Bishop Philip Huggins of the National Council of Churches in Australia spoke to the importance of “cultivating a fresh and coherent narrative that pays attention to healing historical trauma and violence if we are to bring together the human family” to respond to the existential challenge of climate change.
“The connection with the divine gives us the courage to step away from materialism and money” which are at the root of the crisis, expressed Sister Jayanti, Brahma Kumaris representative to the UN.
Prof. Mark Lawrence, scientific director at the Institute for Advanced Sustainability Studies, emphasized that individual lifestyle changes are insufficient because “we come up against systemic boundaries”. Therefore we have to be “the agents of the change we want to see,” he said. “We need a kind of climate change – a change in the socio-cultural climate that will enable us to face climate impacts.”
“If we don’t have access to our lands and our seeds are being genetically modified we lose the ability to adapt and share time-tested methods to survive,” warned Andrea Carmen of the Yaqui Nation and a member of Facilitative Working Group of the Local Communities and Indigenous Peoples Platform at the climate talks.
Ben Schachter from the Office of the UN High Commissioner for Human Rights stressed that a human rights approach to tackling climate change is critical. “Climate discussions must be about people who are affected, displaced, islands that are disappearing.”
Anna Villalobos from the Costa Rican delegation at the climate talks, highlighted the need to “to think outside of the box,” citing examples from Costa Rica – a success story in reforestation – such as strong representation of women in policymaking and the absence of an army which enabled resources to be channeled towards social and ecological objectives.
Finally, Prof.

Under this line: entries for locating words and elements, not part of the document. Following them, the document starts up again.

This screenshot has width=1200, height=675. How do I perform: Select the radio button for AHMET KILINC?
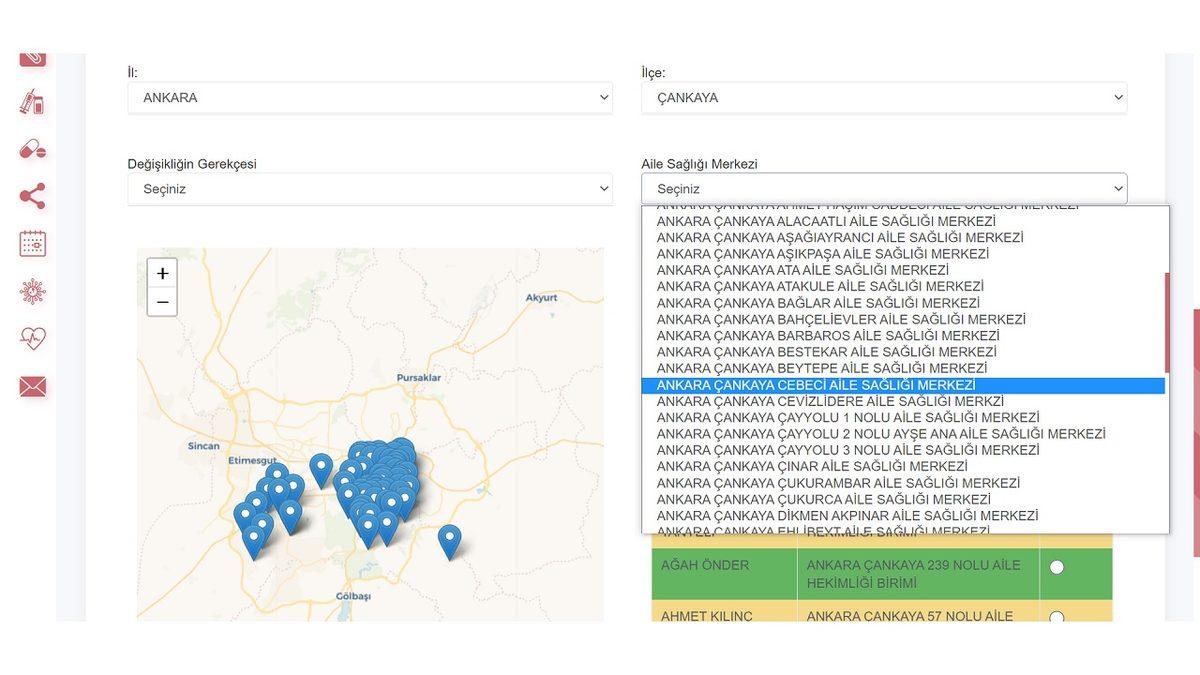point(1056,616)
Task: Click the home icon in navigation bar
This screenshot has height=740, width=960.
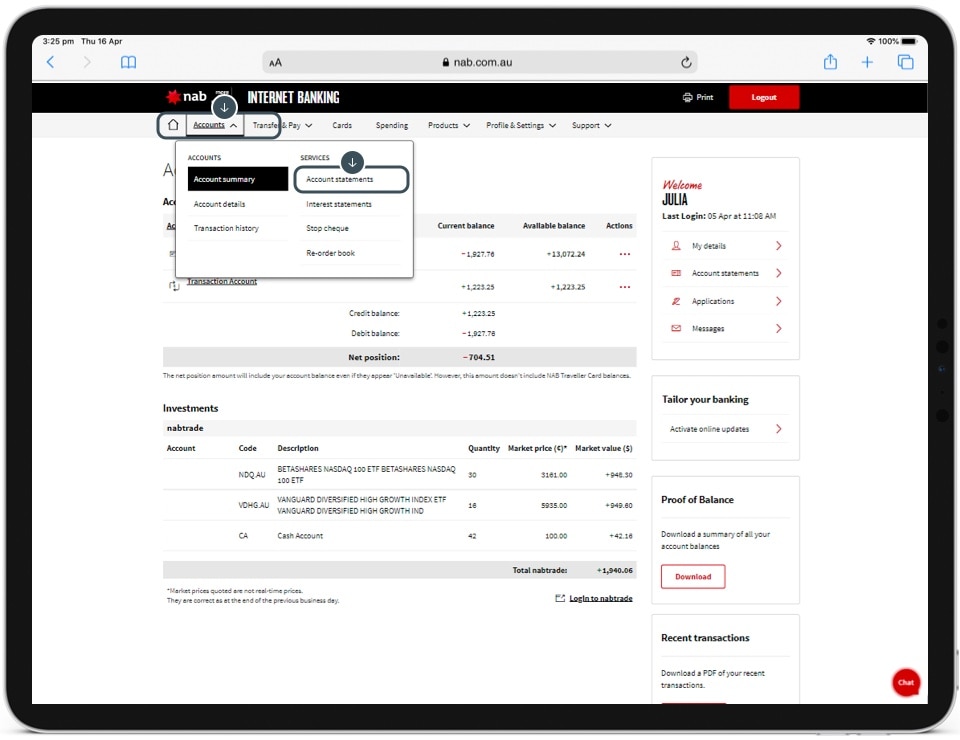Action: [x=173, y=126]
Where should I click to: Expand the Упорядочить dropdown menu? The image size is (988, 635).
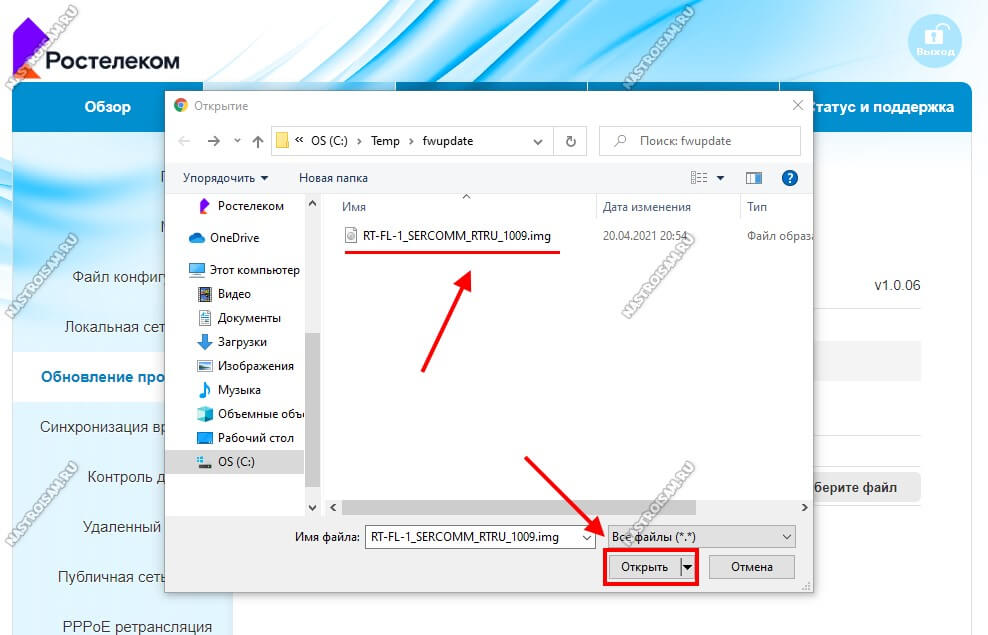[225, 178]
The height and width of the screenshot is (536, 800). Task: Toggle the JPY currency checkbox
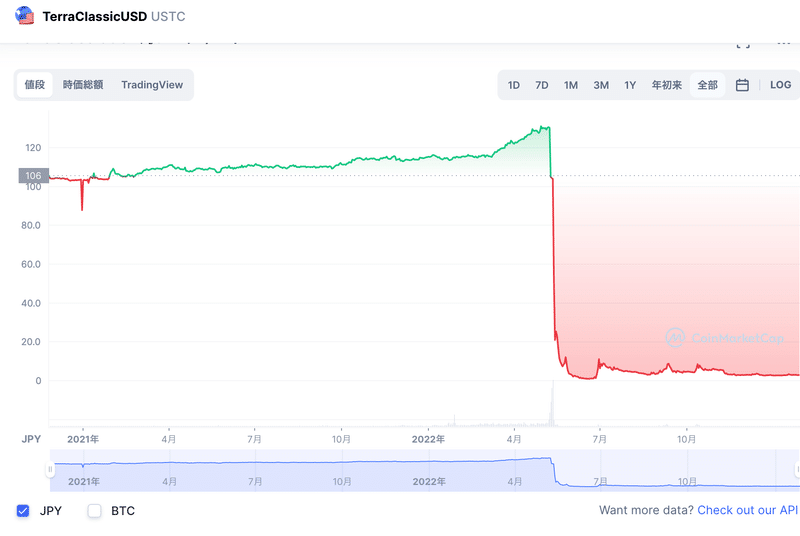[x=23, y=511]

Elisabeth Holland from the University of South Pacific and a leading author of the Intergovernmental Panel on Climate Change special report on oceans, shared about toolkits developed and implemented in partnership with young people from faith communities in the Pacific to map vulnerability and to provide support in times of extreme weather events. “This is about putting science into action,” she said. “We are all paddling in the same boat and nothing is more magical than when we paddle together,” she concluded.